===== Supplied material =====
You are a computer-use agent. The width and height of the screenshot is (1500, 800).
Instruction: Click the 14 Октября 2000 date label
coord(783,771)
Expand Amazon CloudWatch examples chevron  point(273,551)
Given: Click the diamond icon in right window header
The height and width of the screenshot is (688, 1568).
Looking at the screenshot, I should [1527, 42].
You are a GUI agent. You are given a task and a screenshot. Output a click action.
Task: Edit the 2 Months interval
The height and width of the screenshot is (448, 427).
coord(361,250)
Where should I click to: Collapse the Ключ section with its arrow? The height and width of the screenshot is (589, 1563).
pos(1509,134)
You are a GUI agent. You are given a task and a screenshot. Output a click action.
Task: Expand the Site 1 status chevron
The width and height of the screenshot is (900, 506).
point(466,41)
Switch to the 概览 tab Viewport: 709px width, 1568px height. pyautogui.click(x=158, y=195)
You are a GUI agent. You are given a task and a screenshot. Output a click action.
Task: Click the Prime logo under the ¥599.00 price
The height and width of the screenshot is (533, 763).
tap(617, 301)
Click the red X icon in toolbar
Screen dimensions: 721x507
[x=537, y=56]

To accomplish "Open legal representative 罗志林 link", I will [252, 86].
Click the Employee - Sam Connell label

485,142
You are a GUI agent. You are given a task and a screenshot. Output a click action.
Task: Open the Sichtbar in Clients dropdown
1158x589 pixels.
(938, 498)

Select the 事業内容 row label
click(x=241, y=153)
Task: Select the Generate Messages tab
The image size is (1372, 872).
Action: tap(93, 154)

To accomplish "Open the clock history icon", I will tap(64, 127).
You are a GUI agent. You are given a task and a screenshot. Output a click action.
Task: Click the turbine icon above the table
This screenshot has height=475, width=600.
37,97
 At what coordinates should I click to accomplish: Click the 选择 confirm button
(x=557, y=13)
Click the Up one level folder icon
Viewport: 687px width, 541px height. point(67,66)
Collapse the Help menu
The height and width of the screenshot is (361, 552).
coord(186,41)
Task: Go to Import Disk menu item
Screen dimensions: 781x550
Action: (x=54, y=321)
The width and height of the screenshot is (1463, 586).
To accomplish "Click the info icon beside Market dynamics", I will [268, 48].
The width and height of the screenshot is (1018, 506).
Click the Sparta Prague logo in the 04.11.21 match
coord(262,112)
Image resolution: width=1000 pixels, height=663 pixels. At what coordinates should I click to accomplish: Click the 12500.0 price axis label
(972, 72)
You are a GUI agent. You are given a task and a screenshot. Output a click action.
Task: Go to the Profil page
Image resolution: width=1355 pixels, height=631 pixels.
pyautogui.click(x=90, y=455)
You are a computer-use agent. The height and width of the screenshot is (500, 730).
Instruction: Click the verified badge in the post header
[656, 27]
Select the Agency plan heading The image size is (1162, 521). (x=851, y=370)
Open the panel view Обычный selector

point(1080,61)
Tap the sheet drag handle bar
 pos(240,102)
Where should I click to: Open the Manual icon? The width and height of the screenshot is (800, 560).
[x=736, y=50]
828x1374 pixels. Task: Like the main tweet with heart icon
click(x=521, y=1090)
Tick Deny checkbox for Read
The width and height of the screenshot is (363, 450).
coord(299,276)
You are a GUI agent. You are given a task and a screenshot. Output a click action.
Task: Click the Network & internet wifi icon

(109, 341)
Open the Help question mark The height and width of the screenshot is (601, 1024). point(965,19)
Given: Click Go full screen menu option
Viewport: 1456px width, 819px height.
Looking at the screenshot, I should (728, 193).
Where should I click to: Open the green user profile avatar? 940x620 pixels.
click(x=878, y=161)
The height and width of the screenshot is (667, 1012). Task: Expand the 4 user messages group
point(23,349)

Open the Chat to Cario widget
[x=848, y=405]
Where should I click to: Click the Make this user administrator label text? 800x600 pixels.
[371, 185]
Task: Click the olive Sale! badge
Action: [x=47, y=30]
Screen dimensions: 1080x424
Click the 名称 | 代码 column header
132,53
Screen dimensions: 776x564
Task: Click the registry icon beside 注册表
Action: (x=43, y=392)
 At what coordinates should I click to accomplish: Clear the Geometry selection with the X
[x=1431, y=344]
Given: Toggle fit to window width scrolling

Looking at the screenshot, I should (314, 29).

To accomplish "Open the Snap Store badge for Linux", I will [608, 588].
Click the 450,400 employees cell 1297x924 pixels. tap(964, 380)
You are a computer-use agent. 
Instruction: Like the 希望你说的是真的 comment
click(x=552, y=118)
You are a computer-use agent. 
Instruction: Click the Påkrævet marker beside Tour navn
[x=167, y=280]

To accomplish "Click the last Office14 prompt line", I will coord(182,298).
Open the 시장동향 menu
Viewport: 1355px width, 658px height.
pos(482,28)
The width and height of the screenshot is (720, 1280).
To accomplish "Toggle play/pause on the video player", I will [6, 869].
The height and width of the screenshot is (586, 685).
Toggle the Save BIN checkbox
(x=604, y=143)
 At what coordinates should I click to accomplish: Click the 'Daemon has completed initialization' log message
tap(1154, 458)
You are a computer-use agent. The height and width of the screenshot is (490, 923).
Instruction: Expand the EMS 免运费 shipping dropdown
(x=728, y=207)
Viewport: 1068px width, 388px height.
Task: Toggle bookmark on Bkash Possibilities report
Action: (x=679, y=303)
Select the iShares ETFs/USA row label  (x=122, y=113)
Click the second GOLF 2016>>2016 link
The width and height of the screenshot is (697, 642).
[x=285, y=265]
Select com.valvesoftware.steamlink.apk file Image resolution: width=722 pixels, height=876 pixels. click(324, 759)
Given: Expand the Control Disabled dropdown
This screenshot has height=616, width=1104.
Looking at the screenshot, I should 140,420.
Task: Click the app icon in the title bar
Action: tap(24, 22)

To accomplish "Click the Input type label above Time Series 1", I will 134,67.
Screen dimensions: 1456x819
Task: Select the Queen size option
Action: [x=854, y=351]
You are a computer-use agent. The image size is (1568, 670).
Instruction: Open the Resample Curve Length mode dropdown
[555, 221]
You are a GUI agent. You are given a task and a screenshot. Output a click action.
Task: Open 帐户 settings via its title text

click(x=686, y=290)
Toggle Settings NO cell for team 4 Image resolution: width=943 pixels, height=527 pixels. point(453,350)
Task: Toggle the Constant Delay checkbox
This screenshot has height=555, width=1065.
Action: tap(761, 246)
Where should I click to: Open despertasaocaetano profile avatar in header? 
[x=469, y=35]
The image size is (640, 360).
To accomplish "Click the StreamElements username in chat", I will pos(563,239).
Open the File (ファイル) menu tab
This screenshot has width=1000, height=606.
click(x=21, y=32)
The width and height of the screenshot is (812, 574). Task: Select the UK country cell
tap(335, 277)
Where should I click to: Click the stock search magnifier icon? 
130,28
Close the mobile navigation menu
=====
Retype each of the preceding records exactly as printed.

You are a computer-use agent. The width and height of the screenshot is (1500, 800).
Instruction: Click the 14 Октября 2000 date label
coord(783,771)
Expand Amazon CloudWatch examples chevron  point(273,551)
Given: Click the diamond icon in right window header
The height and width of the screenshot is (688, 1568).
Looking at the screenshot, I should [1527, 42].
You are a GUI agent. You are given a task and a screenshot. Output a click action.
Task: Edit the 2 Months interval
The height and width of the screenshot is (448, 427).
coord(361,250)
Where should I click to: Collapse the Ключ section with its arrow? The height and width of the screenshot is (589, 1563).
pos(1509,134)
You are a GUI agent. You are given a task and a screenshot. Output a click action.
Task: Expand the Site 1 status chevron
The width and height of the screenshot is (900, 506).
point(466,41)
Switch to the 概览 tab Viewport: 709px width, 1568px height. pyautogui.click(x=158, y=195)
You are a GUI agent. You are given a task and a screenshot. Output a click action.
Task: Click the Prime logo under the ¥599.00 price
The height and width of the screenshot is (533, 763).
tap(617, 301)
Click the red X icon in toolbar
Screen dimensions: 721x507
[x=537, y=56]

To accomplish "Open legal representative 罗志林 link", I will [252, 86].
Click the Employee - Sam Connell label

485,142
You are a GUI agent. You are given a task and a screenshot. Output a click action.
Task: Open the Sichtbar in Clients dropdown
1158x589 pixels.
(938, 498)

Select the 事業内容 row label
click(x=241, y=153)
Task: Select the Generate Messages tab
The image size is (1372, 872).
Action: tap(93, 154)

To accomplish "Open the clock history icon", I will tap(64, 127).
You are a GUI agent. You are given a task and a screenshot. Output a click action.
Task: Click the turbine icon above the table
This screenshot has height=475, width=600.
37,97
 At what coordinates should I click to accomplish: Click the 选择 confirm button
(x=557, y=13)
Click the Up one level folder icon
Viewport: 687px width, 541px height. point(67,66)
Collapse the Help menu
The height and width of the screenshot is (361, 552).
coord(186,41)
Task: Go to Import Disk menu item
Screen dimensions: 781x550
Action: (x=54, y=321)
The width and height of the screenshot is (1463, 586).
To accomplish "Click the info icon beside Market dynamics", I will [268, 48].
The width and height of the screenshot is (1018, 506).
Click the Sparta Prague logo in the 04.11.21 match
coord(262,112)
Image resolution: width=1000 pixels, height=663 pixels. At what coordinates should I click to accomplish: Click the 12500.0 price axis label
(972, 72)
You are a GUI agent. You are given a task and a screenshot. Output a click action.
Task: Go to the Profil page
Image resolution: width=1355 pixels, height=631 pixels.
pyautogui.click(x=90, y=455)
You are a computer-use agent. The height and width of the screenshot is (500, 730).
Instruction: Click the verified badge in the post header
[656, 27]
Select the Agency plan heading The image size is (1162, 521). (x=851, y=370)
Open the panel view Обычный selector

point(1080,61)
Tap the sheet drag handle bar
 pos(240,102)
Where should I click to: Open the Manual icon? The width and height of the screenshot is (800, 560).
[x=736, y=50]
828x1374 pixels. Task: Like the main tweet with heart icon
click(x=521, y=1090)
Tick Deny checkbox for Read
The width and height of the screenshot is (363, 450).
coord(299,276)
You are a GUI agent. You are given a task and a screenshot. Output a click action.
Task: Click the Network & internet wifi icon

(109, 341)
Open the Help question mark The height and width of the screenshot is (601, 1024). point(965,19)
Given: Click Go full screen menu option
Viewport: 1456px width, 819px height.
Looking at the screenshot, I should (728, 193).
Where should I click to: Open the green user profile avatar? 940x620 pixels.
click(x=878, y=161)
The height and width of the screenshot is (667, 1012). Task: Expand the 4 user messages group
point(23,349)

Open the Chat to Cario widget
[x=848, y=405]
Where should I click to: Click the Make this user administrator label text? 800x600 pixels.
[371, 185]
Task: Click the olive Sale! badge
Action: [x=47, y=30]
Screen dimensions: 1080x424
Click the 名称 | 代码 column header
132,53
Screen dimensions: 776x564
Task: Click the registry icon beside 注册表
Action: (x=43, y=392)
 At what coordinates should I click to accomplish: Clear the Geometry selection with the X
[x=1431, y=344]
Given: Toggle fit to window width scrolling

Looking at the screenshot, I should (314, 29).

To accomplish "Open the Snap Store badge for Linux", I will [608, 588].
Click the 450,400 employees cell 1297x924 pixels. tap(964, 380)
You are a computer-use agent. 
Instruction: Like the 希望你说的是真的 comment
click(x=552, y=118)
You are a computer-use agent. 
Instruction: Click the Påkrævet marker beside Tour navn
[x=167, y=280]

To accomplish "Click the last Office14 prompt line", I will coord(182,298).
Open the 시장동향 menu
Viewport: 1355px width, 658px height.
pos(482,28)
The width and height of the screenshot is (720, 1280).
To accomplish "Toggle play/pause on the video player", I will [6, 869].
The height and width of the screenshot is (586, 685).
Toggle the Save BIN checkbox
(x=604, y=143)
 At what coordinates should I click to accomplish: Click the 'Daemon has completed initialization' log message
tap(1154, 458)
You are a computer-use agent. The height and width of the screenshot is (490, 923).
Instruction: Expand the EMS 免运费 shipping dropdown
(x=728, y=207)
Viewport: 1068px width, 388px height.
Task: Toggle bookmark on Bkash Possibilities report
Action: (x=679, y=303)
Select the iShares ETFs/USA row label  (x=122, y=113)
Click the second GOLF 2016>>2016 link
The width and height of the screenshot is (697, 642).
[x=285, y=265]
Select com.valvesoftware.steamlink.apk file Image resolution: width=722 pixels, height=876 pixels. click(324, 759)
Given: Expand the Control Disabled dropdown
This screenshot has height=616, width=1104.
Looking at the screenshot, I should 140,420.
Task: Click the app icon in the title bar
Action: tap(24, 22)

To accomplish "Click the Input type label above Time Series 1", I will 134,67.
Screen dimensions: 1456x819
Task: Select the Queen size option
Action: [x=854, y=351]
You are a computer-use agent. The image size is (1568, 670).
Instruction: Open the Resample Curve Length mode dropdown
[555, 221]
You are a GUI agent. You are given a task and a screenshot. Output a click action.
Task: Open 帐户 settings via its title text

click(x=686, y=290)
Toggle Settings NO cell for team 4 Image resolution: width=943 pixels, height=527 pixels. point(453,350)
Task: Toggle the Constant Delay checkbox
This screenshot has height=555, width=1065.
Action: tap(761, 246)
Where should I click to: Open despertasaocaetano profile avatar in header? 
[x=469, y=35]
The image size is (640, 360).
To accomplish "Click the StreamElements username in chat", I will pos(563,239).
Open the File (ファイル) menu tab
This screenshot has width=1000, height=606.
click(x=21, y=32)
The width and height of the screenshot is (812, 574). Task: Select the UK country cell
tap(335, 277)
Where should I click to: Click the stock search magnifier icon? 
130,28
Close the mobile navigation menu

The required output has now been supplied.